## Begin Given passage

[RFC PATCH 8/8] Use Linux's PAT

Demi Marie Obenour posted 8 patches 3 years, 2 months ago
There is a newer version of this series
[RFC PATCH 8/8] Use Linux's PAT
Posted by Demi Marie Obenour 3 years, 2 months ago
This is purely for testing, to see if it works around a bug in i915.  It
is not intended to be merged.

NOT-signed-off-by: DO NOT MERGE
---
 xen/arch/x86/include/asm/page.h      |  4 ++--
 xen/arch/x86/include/asm/processor.h | 12 ++++++------
 2 files changed, 8 insertions(+), 8 deletions(-)

diff --git a/xen/arch/x86/include/asm/page.h b/xen/arch/x86/include/asm/page.h
index b585235d064a567082582c8e92a4e8283fd949ca..ab9b46f1d0901e50a83fd035ff28d1bda0b781a2 100644
--- a/xen/arch/x86/include/asm/page.h
+++ b/xen/arch/x86/include/asm/page.h
@@ -333,11 +333,11 @@ void efi_update_l4_pgtable(unsigned int l4idx, l4_pgentry_t);
 
 /* Memory types, encoded under Xen's choice of MSR_PAT. */
 #define _PAGE_WB         (                                0)
-#define _PAGE_WT         (                        _PAGE_PWT)
+#define _PAGE_WC         (                        _PAGE_PWT)

## End Given passage
## Begin Stored data

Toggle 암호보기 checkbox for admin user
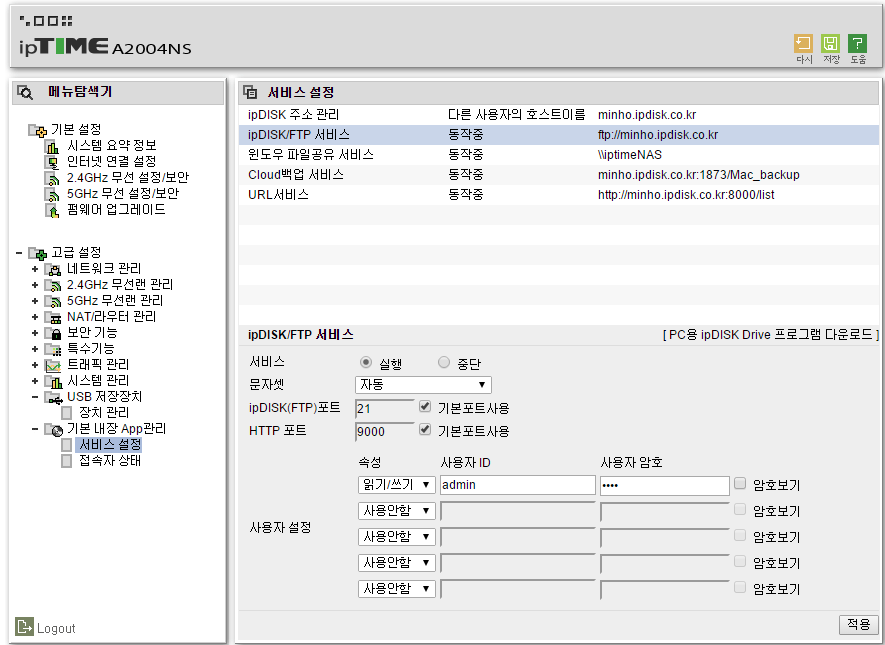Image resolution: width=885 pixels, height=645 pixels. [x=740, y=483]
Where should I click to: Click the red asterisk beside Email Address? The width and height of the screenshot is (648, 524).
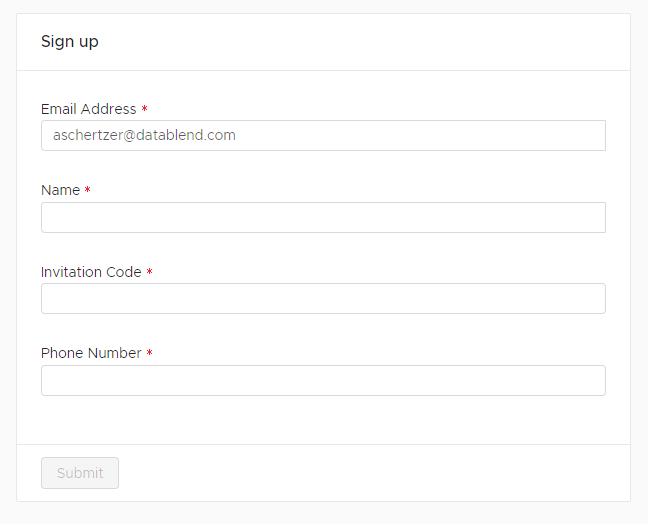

## End Stored data
## Begin Stored data

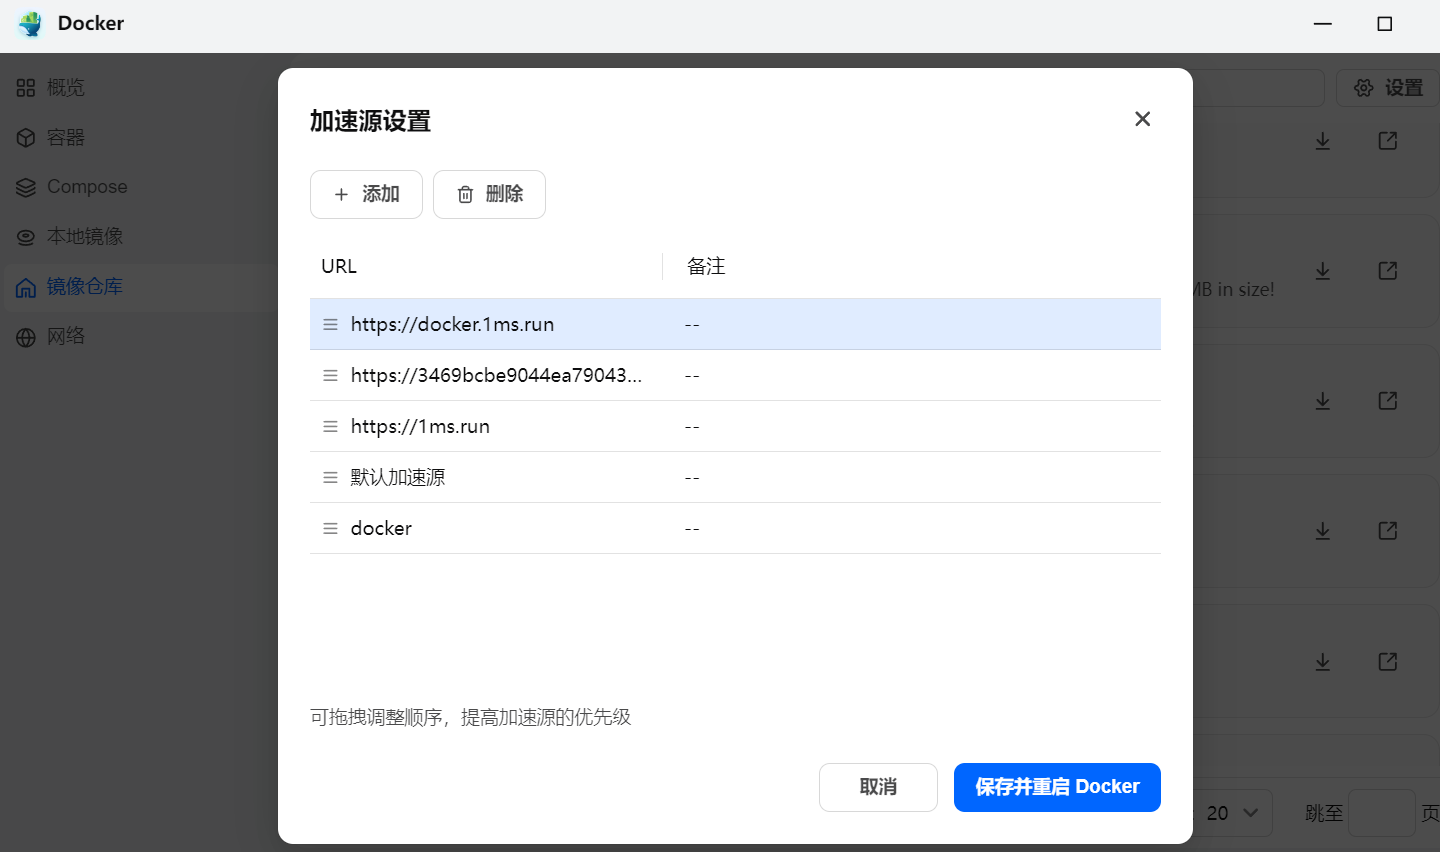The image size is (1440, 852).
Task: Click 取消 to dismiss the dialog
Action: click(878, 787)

## End Stored data
## Begin Stored data

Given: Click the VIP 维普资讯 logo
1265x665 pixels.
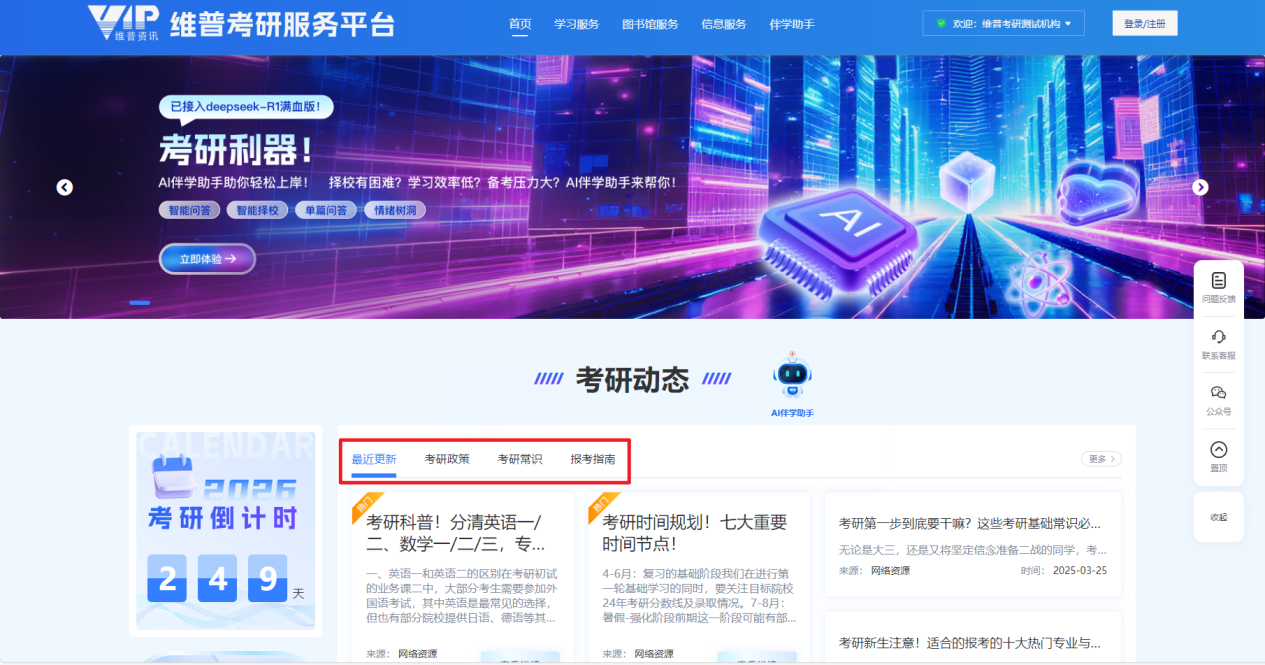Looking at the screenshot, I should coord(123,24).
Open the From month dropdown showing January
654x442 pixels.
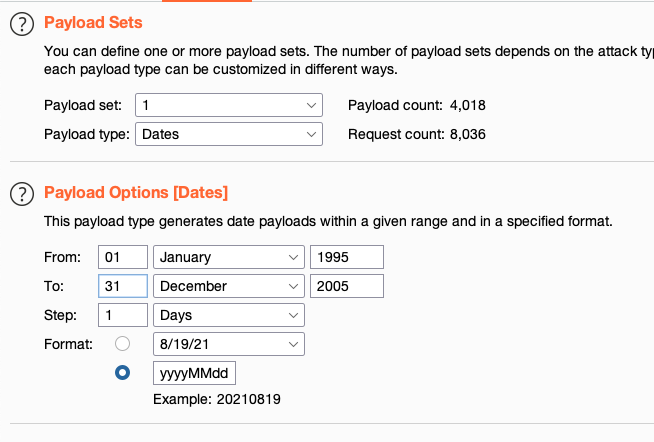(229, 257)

## End Stored data

According to the patch, what is the change for, and is it meant to be merged? Rely only on the patch text; the rows are not needed.

It is purely for testing, to see if it works around a bug in i915, and it is not intended to be merged.